Anghild machte sich derweil Vorwürfe. Sie hätte handeln müssen, als ihr klar geworden war, dass Eberhelm Bolzers Herkunft durchschaut hatte. Stattdessen hatte sie gehofft, dass sich der Staub schon bald legen würde, schließlich hatte Eberhelm immer sehr an seinem Sohn gehangen. Mehrmals verlangte sie danach, mit Bolzer zu sprechen, doch wurde sie immer wieder ermahnt, sich zu schonen. Tatsächlich fühlte sie sich unheimlich schwach, doch nicht nur von den körperlichen Strapazen. Im fiebrigen Dämmerzustand zwischen wach und schlafend wurde sie von ihren Schuldgefühlen gemartert...

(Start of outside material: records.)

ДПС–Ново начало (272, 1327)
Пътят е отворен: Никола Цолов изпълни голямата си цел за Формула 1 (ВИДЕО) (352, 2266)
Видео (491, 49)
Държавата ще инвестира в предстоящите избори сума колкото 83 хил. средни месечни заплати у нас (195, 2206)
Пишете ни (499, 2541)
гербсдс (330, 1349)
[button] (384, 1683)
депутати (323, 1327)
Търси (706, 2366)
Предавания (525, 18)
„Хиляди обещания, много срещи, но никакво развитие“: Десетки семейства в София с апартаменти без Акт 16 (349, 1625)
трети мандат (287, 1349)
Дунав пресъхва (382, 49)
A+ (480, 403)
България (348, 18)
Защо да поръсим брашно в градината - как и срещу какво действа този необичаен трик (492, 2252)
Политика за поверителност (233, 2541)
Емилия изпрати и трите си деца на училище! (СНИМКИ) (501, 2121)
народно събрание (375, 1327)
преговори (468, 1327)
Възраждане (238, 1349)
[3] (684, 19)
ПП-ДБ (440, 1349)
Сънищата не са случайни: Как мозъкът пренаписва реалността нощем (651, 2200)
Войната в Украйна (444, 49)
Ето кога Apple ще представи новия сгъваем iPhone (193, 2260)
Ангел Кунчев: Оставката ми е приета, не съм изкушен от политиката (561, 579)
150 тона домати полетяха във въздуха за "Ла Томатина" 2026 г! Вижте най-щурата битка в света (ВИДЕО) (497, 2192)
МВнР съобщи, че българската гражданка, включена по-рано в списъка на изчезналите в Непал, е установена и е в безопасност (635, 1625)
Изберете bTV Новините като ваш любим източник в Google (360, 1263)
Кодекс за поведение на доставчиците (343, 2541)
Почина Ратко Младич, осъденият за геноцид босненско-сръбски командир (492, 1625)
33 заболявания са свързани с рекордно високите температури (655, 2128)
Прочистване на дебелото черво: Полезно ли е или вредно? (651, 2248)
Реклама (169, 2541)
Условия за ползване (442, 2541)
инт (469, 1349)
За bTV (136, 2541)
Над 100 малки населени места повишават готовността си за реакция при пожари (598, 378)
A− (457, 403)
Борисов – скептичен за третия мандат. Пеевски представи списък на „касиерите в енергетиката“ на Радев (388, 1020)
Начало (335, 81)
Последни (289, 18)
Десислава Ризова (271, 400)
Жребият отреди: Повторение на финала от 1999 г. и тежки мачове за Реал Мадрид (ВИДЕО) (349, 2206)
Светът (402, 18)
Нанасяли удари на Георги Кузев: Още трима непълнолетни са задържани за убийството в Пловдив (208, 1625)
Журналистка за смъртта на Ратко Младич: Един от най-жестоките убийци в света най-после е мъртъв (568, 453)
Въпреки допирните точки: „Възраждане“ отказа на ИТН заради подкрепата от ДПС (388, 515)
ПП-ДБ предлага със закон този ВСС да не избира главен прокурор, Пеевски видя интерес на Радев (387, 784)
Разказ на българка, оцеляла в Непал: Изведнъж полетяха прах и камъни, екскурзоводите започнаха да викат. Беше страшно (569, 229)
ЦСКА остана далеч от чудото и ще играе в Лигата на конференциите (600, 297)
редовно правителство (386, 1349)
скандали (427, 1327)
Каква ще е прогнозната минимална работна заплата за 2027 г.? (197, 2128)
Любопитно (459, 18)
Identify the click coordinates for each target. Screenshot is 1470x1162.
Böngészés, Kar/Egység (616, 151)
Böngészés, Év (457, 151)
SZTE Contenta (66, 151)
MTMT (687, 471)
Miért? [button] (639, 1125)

Bolzer erholte sich deutlich rascher als seine Mutter. Während diese ein paar Tage später noch auf ihrem Krankenlager ruhte, berichtete er seinen Verwandten, wie es ihnen im Wald ergangen war. Schon nach kurzer Zeit hatten sie ihre Pferde fortgejagt, um die Verfolger auf eine falsche Fährte zu locken, und sich tief in den Baduarforst hinein geschlagen. Entensteg war normalerweise kaum eine Tagesreise entfernt, doch hatten sie sich mühevoll durch das Unterholz kämpfen müssen. Glücklicherweise hatte es trotz der Jahreszeit noch nicht geschneit, denn im Schnee wären ihre Spuren leicht zu verfolgen gewesen. Sie waren etwa gleich weit von Sindelsaum und Entensteg gewesen und hatten sich entscheiden müssen, ob sie bei ihrem Baron oder ihren Verwandten Zuflucht suchen sollten. Letztlich hatten sie sich für Entensteg entschieden. Das lag vor allem daran, dass Anghild befürchtete, dass Eberhelms Leute nach ihnen Ausschau halten würden und sie sich im Entensteger Umland noch aus ihren Jugendtagen bestens auskannte. Bolzer seinerseits war in Weiden ausgebildet wurden und kannte sich mit harten Wintern aus, da war das jetzige Wetter ja noch harmlos.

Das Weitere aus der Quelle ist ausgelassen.